膜型人工肺

 肺における人工臓器(人工肺)は血液のガス交換器として幅広く臨床使用されており、近年の性能向上によりさらにその適応範囲を拡大していく可能性をもっている。 最近の人工肺はガス交換能の向上を目指す設計ではなく、多機能化や耐久性の向上といった付加価値を高めるための開発が行われている。
 そこで、本研究では、小児専用人工肺の開発を目的とした。

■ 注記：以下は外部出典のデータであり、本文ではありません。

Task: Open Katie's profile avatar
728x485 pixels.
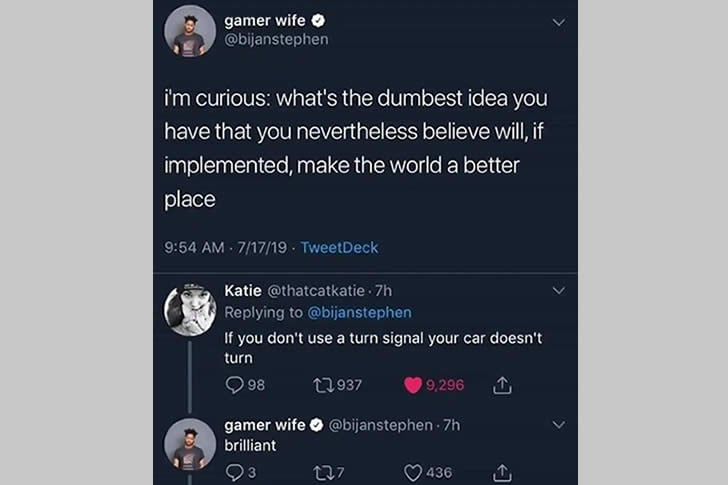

小児専用の人工肺では、患者の負担を低減させるため低血液充填量で小型の人工肺が望まれている。 数値流体解析(Computational Fluid Dynamics)による人工肺設計を行うことで、CFDに基づいて人工肺のポート形状を変化させることで、 人工肺内の中空糸膜を最大限に使用し、血液の停滞・偏流のない均一な血液流れを可能とする人工肺を設計した。



ポンプレス人工肺

 従来,呼吸不全患者などの生体肺では血液のガス交換が十分に行えない患者において ECMO(Extracorporeal Membrane Oxygenation)を用いた肺移植までの橋渡しが行われていた。 しかし,近年においては,患者のQOLを向上するためにiLA(interventional Lung Assist)や携帯型といった方法が提案され,今日では実用化されている。 このような方法においては,低圧損・低血液充填量であり,その上従来と同等のガス交換能を保有した人工肺の開発が望まれている。
 そこで,我々は,流体工学に基づき、ポート部から膜部に至るまでに流路幅を拡大しかつ,流路距離に余裕を持たせることで,圧力損失の低減およびガス交換能の向上を目指した人工肺の設計、流体解析、試作評価を行っている。